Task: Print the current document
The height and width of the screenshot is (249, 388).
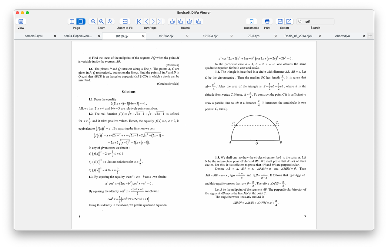Action: [x=267, y=21]
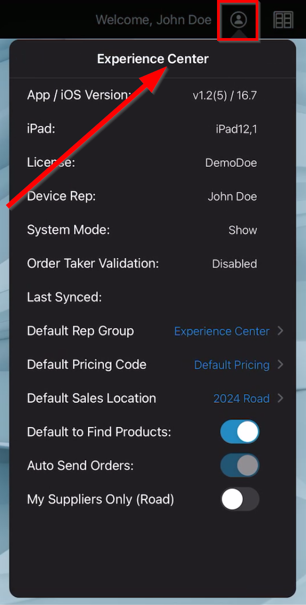
Task: Select the Default Rep Group row label
Action: coord(80,331)
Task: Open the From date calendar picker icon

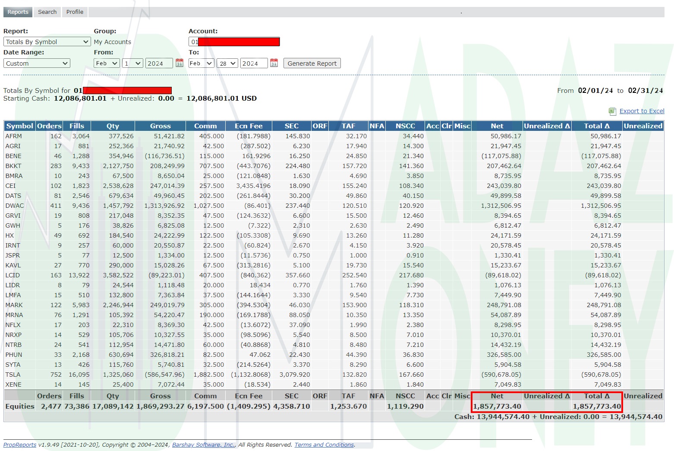Action: coord(180,63)
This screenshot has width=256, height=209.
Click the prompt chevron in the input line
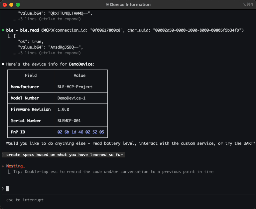(3, 189)
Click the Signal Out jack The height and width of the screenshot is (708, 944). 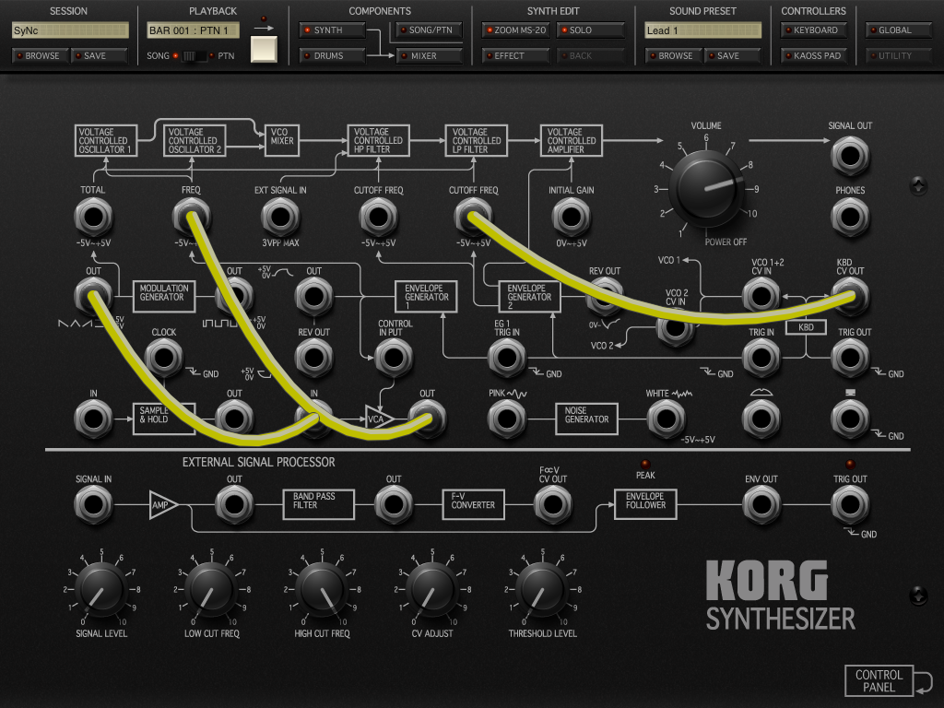tap(849, 158)
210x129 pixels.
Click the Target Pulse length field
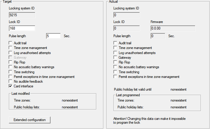(53, 36)
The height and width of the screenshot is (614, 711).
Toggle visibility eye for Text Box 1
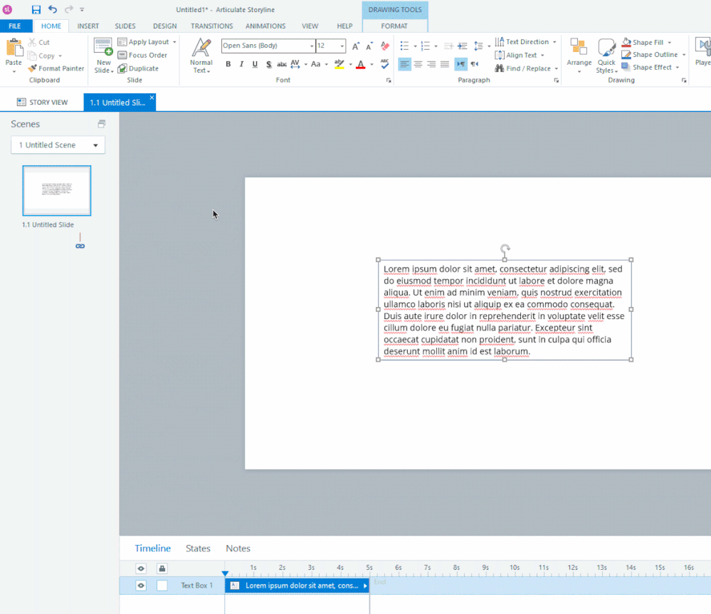click(x=141, y=586)
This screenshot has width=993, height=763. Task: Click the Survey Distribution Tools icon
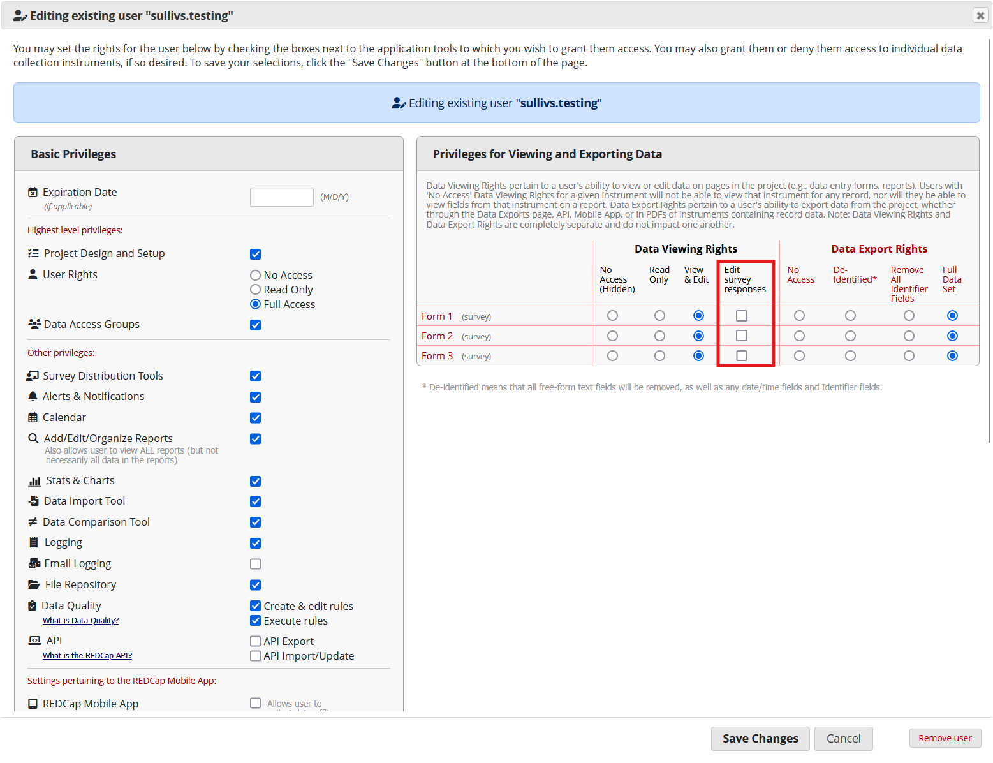coord(33,375)
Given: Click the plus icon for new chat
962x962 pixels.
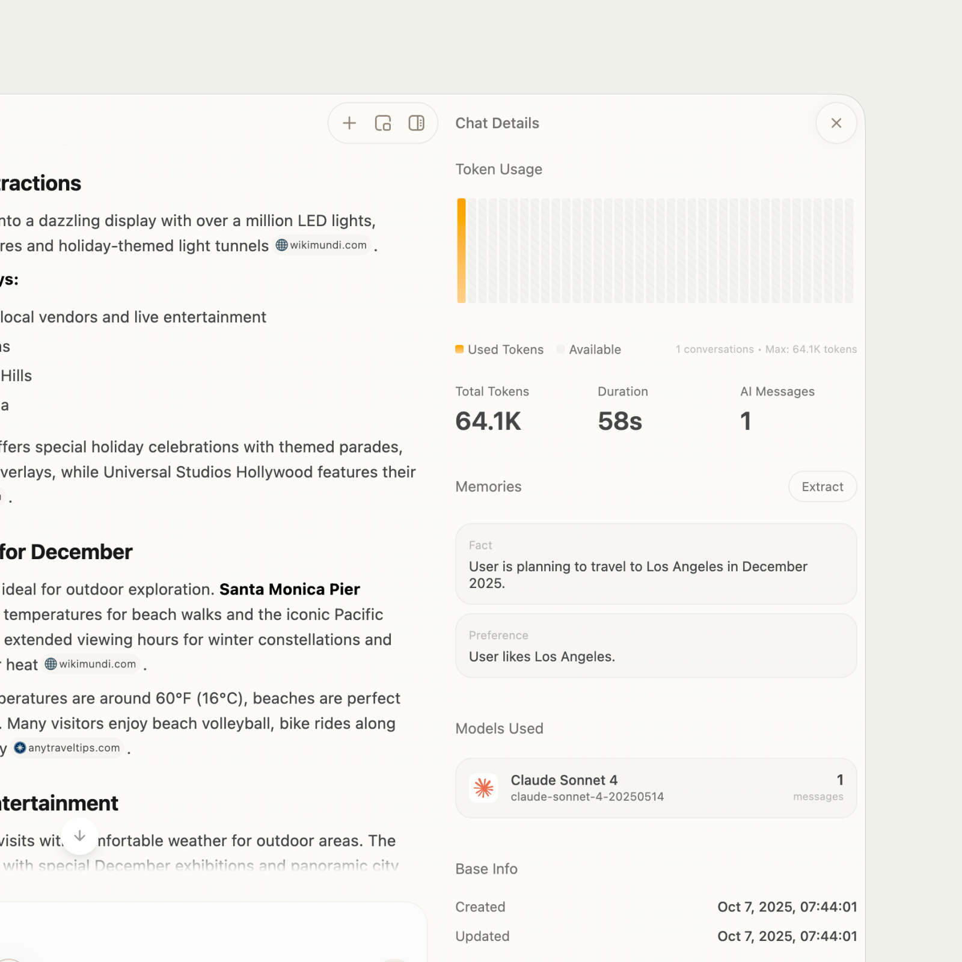Looking at the screenshot, I should point(349,123).
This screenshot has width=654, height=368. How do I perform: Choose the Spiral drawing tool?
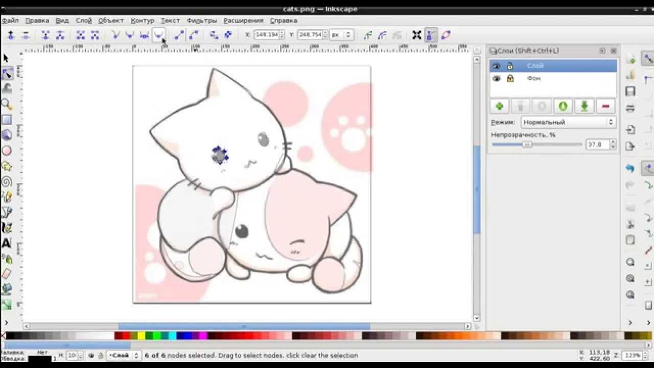7,181
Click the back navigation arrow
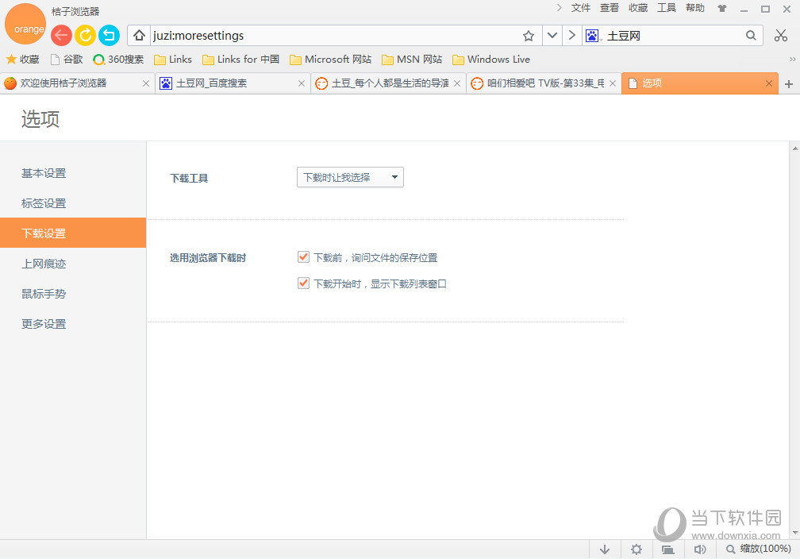800x559 pixels. [61, 35]

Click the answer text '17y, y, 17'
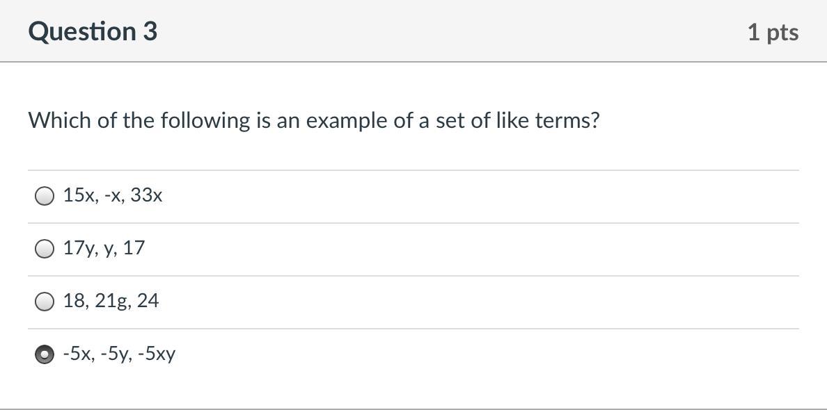coord(104,248)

# WORK ORDER
Restate word for word the lines beginning with the one that contains "962x962 pixels." and ending with the last line of the listing; pictures stay out.

# FINAL ANSWER
962x962 pixels.
Looking at the screenshot, I should point(349,123).
This screenshot has width=654, height=368. How do I perform: Choose the Spiral drawing tool?
7,181
Click the back navigation arrow
800x559 pixels. [61, 35]

Click the answer text '17y, y, 17'
coord(104,248)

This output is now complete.